▶ [LIST OF TASKS]
• a. Which manufacturers does the article on electronics manufacturing and the Far East name as having moved most of their packaging, assembly and test work to Asia?
• b. Does each statement agree with the article on electronics manufacturing and the Far East? Answer yes or no for each and quote the deciding words. (i) Andy Longford puts the share of the semiconductor, assembly and test industry that moved to Asia over the past three decades at 80-90 per cent. (ii) Jeremy Pearce links the trend toward on-shoring to falling labor costs in the Far East. (iii) Pearce recently visited Huwai in Shenzhen.
• c. Carry the article on electronics manufacturing and the Far East forward from its last sentence.

Manufacture of low-volume high-value analogue components may not necessarily mean a fishing trip to the Far East to get the best deal. It might make better economic sense to have them made on your doorstep, even if you are based in Europe.
During The 1980s and 90s it was not a great time to be involved with UK electronics manufacturing industry, as lower costs drove many businesses to move their supply chain to the Far East.
Andy Longford is managing partner of PandA Europe, a technical and marketing consultancy specialising in electronic packaging and assembly. He says 80-90 per cent of the semiconductor, assembly and test industry has moved to Asia during the past three decades, especially high-volume consumer and commodity products. In Europe, even the major intelligent device manufacturers such as Infineon Technologies, STMicroelectronics, NXP and Robert Bosch have moved the majority of their packaging, assembly and test manufacturing to Asia.
Cue Ryanair chief executive Michael O'Leary, speaking on Radio Five Live's 'Wake up to Money': "Engineering should simply be left to the Chinese," he claims. "The UK economy is much more led by the service industries, whether it be tourism or the financial sector. And kids want to go where the money is. What young people want now are computer skills and service skills and the Chinese will do most of the engineering."
Jeremy Pearce, technology team leader at the International Tin Research Institute (ITRI) is a regular visitor to the Far East, providing technical support for the use of tin-rich, lead-free solders in electronics manufacturing. He notes a trend towards 'on-shoring', reversing previous strategies on Far East production. "Rising labour costs there are a big factor, plus extended supply chains have proved more of an issue than hoped," he says.
However Pearce considers that there must be questions about the feasibility of on-shoring: mainly the loss of in-house skills for design, and production. He has seen some "amazing sophistication" in globalised electronics production. "I visited Huwai in Shenzhen recently and saw their control centre, with a massive plasma screen showing global production sites and exactly how many components were being made in each, where the hold-ups were." He describes it as "just-in-time par excellence".
Pearce has seen rapid growth in technology in China. In solders for example, the transition to paste is now well on the way. "Compared to the West they are able to make large investments in R&D equipment. I have seen a lot of really nice new kit out there. Plus they have a sheer volume of technologists: there are more than 100 solder research teams in universities. They have an ambition to push out foreign OEMs in a few years' time and it looks to me as if that could very well be achievable."

▶ [RECORDS]
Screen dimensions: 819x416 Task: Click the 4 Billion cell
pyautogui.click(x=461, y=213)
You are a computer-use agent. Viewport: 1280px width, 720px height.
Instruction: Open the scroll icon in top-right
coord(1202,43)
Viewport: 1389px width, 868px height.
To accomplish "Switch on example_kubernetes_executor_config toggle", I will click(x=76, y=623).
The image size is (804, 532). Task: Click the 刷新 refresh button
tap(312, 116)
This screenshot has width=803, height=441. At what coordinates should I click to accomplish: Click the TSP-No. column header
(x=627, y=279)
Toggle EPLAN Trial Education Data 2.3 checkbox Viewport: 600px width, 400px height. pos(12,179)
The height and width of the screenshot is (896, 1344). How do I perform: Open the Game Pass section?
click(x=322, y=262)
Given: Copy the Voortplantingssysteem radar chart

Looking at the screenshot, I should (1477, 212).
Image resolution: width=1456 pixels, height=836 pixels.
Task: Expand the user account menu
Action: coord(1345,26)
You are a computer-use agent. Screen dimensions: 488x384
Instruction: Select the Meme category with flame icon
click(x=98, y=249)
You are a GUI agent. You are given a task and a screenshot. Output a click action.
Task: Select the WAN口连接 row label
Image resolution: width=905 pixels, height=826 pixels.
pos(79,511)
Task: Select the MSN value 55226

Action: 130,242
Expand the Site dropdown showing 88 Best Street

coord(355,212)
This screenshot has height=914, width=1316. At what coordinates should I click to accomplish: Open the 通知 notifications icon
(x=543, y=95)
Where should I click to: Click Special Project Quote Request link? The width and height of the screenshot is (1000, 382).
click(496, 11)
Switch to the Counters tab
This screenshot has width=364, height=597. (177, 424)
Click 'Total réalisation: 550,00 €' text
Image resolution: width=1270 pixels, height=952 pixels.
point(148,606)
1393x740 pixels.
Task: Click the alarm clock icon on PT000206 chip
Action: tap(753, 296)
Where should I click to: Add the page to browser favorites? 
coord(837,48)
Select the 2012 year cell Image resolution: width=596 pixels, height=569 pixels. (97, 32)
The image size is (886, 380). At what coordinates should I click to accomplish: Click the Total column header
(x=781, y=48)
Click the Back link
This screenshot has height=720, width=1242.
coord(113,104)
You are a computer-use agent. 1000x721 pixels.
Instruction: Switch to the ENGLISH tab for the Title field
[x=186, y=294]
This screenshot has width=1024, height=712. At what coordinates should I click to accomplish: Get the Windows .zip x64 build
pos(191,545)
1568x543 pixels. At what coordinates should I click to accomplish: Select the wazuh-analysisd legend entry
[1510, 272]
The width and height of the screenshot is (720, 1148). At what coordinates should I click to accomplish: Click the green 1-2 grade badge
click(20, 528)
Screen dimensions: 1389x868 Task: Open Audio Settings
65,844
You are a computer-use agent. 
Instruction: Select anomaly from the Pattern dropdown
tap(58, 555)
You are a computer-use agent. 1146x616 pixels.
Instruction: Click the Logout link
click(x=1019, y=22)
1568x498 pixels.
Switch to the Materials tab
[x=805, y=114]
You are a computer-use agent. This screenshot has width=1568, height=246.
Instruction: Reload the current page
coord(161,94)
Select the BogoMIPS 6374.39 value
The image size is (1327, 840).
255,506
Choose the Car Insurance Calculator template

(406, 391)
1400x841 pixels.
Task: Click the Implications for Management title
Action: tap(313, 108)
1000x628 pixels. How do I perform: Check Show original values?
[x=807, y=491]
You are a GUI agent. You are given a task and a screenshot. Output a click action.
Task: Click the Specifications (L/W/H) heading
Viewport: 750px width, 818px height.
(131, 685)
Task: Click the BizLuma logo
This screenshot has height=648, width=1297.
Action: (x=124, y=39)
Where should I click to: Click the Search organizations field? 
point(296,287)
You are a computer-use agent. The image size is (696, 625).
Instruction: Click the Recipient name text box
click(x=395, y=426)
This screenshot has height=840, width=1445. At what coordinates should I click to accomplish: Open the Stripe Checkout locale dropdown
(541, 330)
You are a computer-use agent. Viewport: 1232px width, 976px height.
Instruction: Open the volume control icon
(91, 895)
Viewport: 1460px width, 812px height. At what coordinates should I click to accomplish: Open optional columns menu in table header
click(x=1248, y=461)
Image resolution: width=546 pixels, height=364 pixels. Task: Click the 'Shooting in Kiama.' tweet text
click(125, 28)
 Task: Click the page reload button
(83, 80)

▶ [ANSWERS FOR THE TASKS]
• a. Infineon Technologies, STMicroelectronics, NXP, Robert Bosch

• b.
(i) Yes: "He says 80-90 per cent of the semiconductor, assembly and test industry has moved to Asia during the past three decades"
(ii) No: "Rising labour costs there are a big factor"
(iii) Yes: "I visited Huwai in Shenzhen recently"

• c.
Companies in the UK were left with a choice: accept defeat or learn how to compete. UK manufacturing refocused itself away from the volume markets that were dominated by east and south-east Asia.
EMS Manufacturing, based in Herne Bay, Kent, now claims to be seeing the benefits of that hard work. The company offers a range of contract electronics manufacturing services, including PCB assembly and prototyping, but also makes its own range of wire-free alarm and detector products for the UK fire and security industry.
"Recent indicators show that the UK has become the lowest cost manufacturer in Western Europe," says operations director Chris Mulvihill. "The UK was always an ideal place to design and develop a product before moving it overseas for manufacture. There is a broad base of manufacturing skill and capabilities within the UK that support the requirements of low to medium volume manufacturing. This in turn makes re-shoring an attractive proposition."
The primary benefit of onshore production is the proximity of the supplier to the customer. "Customers place great emphasis on the ability to work closely with manufacturing and supply chain staff. Factory visits allow both parties to truly understand the benefits that may be achieved and delivered at the levels of product manufacture, customised test and configuration and supply chain," adds Mulvihill.
This is echoed by Escatec, a Swiss-owned electronics manufacturing services company with a corporate HQ in Malaysia (where the company was founded) and two large mass production facilities in Penang and Johor Bahru. But 11 years ago, it acquired a manufacturing facility in Heerbrugg, in eastern Switzerland. It offers manufacturing, engineering and design services. Typically around 80 per cent by volume of its production is now conducted in Malaysia, representing about two-thirds of revenue. This makes the company well placed to compare the relative merits of local and distant manufacture.
"Quite often we have a conversation with customers about the best location for manufacture," says Martin Kingdon, director of business development. "There are lots of different parameters that affect that decision. One is the maturity of the product: if it's a product that is not designed yet, then clearly it needs to involve our design services team, which is managed and run from Switzerland. To do the opposite would condemn a customer to have to make all design-related interactions with a company 6,000 miles away, and that would be a nightmare. You have a big time difference, and not much opportunity to get together and meet face-to-face."
An example of a product that has moved through several stages of maturity is a solar power charging station for Azuri Technologies. It is designed for use in rural Africa, where the typical source of light is a kerosene lamp, which is not only unhealthy and dangerous, but also expensive. The Indigo unit has a solar panel, two LED lamps and control unit with a charging point for a mobile phone. It is now in mass production in Escatec's Malaysian plant. The design work was done in the UK and the initial low-volume production run in Switzerland, before transfer to the factory in Malaysia for volume runs.
"With a more mature product, other factors may come into play," Kingdon continues. "One is the price of freight and transportation, for which the physical nature of the product is important – things that are quite large will incur will incur quite substantial costs.
"So for low-volume, large products, especially those involving leading-edge technology, you may find that building close to the market makes more sense.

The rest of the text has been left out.